Reproduce the stretch of the ship-handling text from "A ship will" through "constant engine rpm.", word for word.

• _Text block_:
------------------------------------
A ship will turn more quickly if it is moving fast, because the lateral thrust generated by the rudder rises as the square of the speed at which the water flows over its surface, so at high speed, the helmsman has more precise control. But manoeuvring at low speed is difficult, for two reasons. First, the vessel will turn in a smaller space, but it will take longer and the steering response will be less predictable. Second, some vessels can’t travel slowly unless the master repeatedly stops and starts the engines, and this is why controllable pitch props are often preferred to conventional ones: they can be feathered to produced a very small thrust at more-or-less constant engine rpm.

So how does one turn safely at a low speed? The force that makes the ship swing round is the sideways thrust of the propeller slipstream being deflected by the rudder. Without that slipstream, nothing will happen. So the best procedure is to ‘give a strong burst on the engines to commence the swing’ and then reduce the power [2]. Even a stationary vessel can change direction in this way, but to execute a $$180^{\circ}$$ turn in a small space it will need to go forwards and backwards several times as shown in figure 8, like a car turning round in a car park [11]. In this fashion, a ship can be turned round in little more than its own length, and if the turn is made clockwise, the paddlewheel effect will speed up the process on each reverse leg (the paddlewheel effect is described in Section M1410).

### Emergency manoeuvres

Readers will be aware of events happening at sea that call for prompt action from the crew, for example, the unexpected appearance of an obstruction in the ship’s path, a passenger or crew member falling overboard, or a close encounter with another vessel. With experience, mariners learn a repertoire of manoeuvres that might be needed in such cases. Let’s take the last one first. In a busy seaway, it often happens that a ship meets another vessel crossing its path. The master will judge its speed and direction of travel, and whether there is any possibility of a collision. The master of the other ship will do the same. Each will decide on a course of action, and try to anticipate what the other will do. Mistakes are not unknown: for example in January 2018 a cargo vessel collided with the oil tanker Sanchi off the coast of China, and none of the 32 passengers and crew travelling on the tanker survived. The greatest ever loss of passengers in a single accident – over 4 000 – occurred in a busy sea-lane near the Philippines in 1987, when the ferry Doña Paz collided with an oil tanker [18]. During the summer of 2017, collisions between destroyers led to an ‘operational pause’ that brought the whole of the US Navy to a halt.

#### Avoiding a collision

Imagine you are the master of a ship and you see another vessel approaching. Call your vessel ‘ship A’ and the second vessel ‘ship B’. How do you know the two ships are on a collision course? To find out, you can hold a steady course and take bearings of ship B at frequent intervals (the safety experts recommend not more than 3 minutes apart). Your compass has a sighting ring: when aligned with the ‘target’ you can read off the angle. As shown in figure 9, if it doesn’t appreciably change over time then the ships must collide unless one or both take evasive action. In this situation, a ship’s master has essentially four options: (a) to continue on his or her existing course and speed, (b) turn to starboard, (c) turn to port, or (d) slow down by putting the engines into reverse. In practice, a ‘crash stop’ is a last resort: when cruising at speed, the best way to avoid hitting something is to steer round it, because a ship can change course more quickly than it can stop, and within a much shorter distance.
------------------------------------
• _Collected data_:
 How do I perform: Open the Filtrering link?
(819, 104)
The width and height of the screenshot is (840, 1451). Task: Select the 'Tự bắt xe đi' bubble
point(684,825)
------------------------------------
• _Response to this exercise_:
A ship will turn more quickly if it is moving fast, because the lateral thrust generated by the rudder rises as the square of the speed at which the water flows over its surface, so at high speed, the helmsman has more precise control. But manoeuvring at low speed is difficult, for two reasons. First, the vessel will turn in a smaller space, but it will take longer and the steering response will be less predictable. Second, some vessels can’t travel slowly unless the master repeatedly stops and starts the engines, and this is why controllable pitch props are often preferred to conventional ones: they can be feathered to produced a very small thrust at more-or-less constant engine rpm.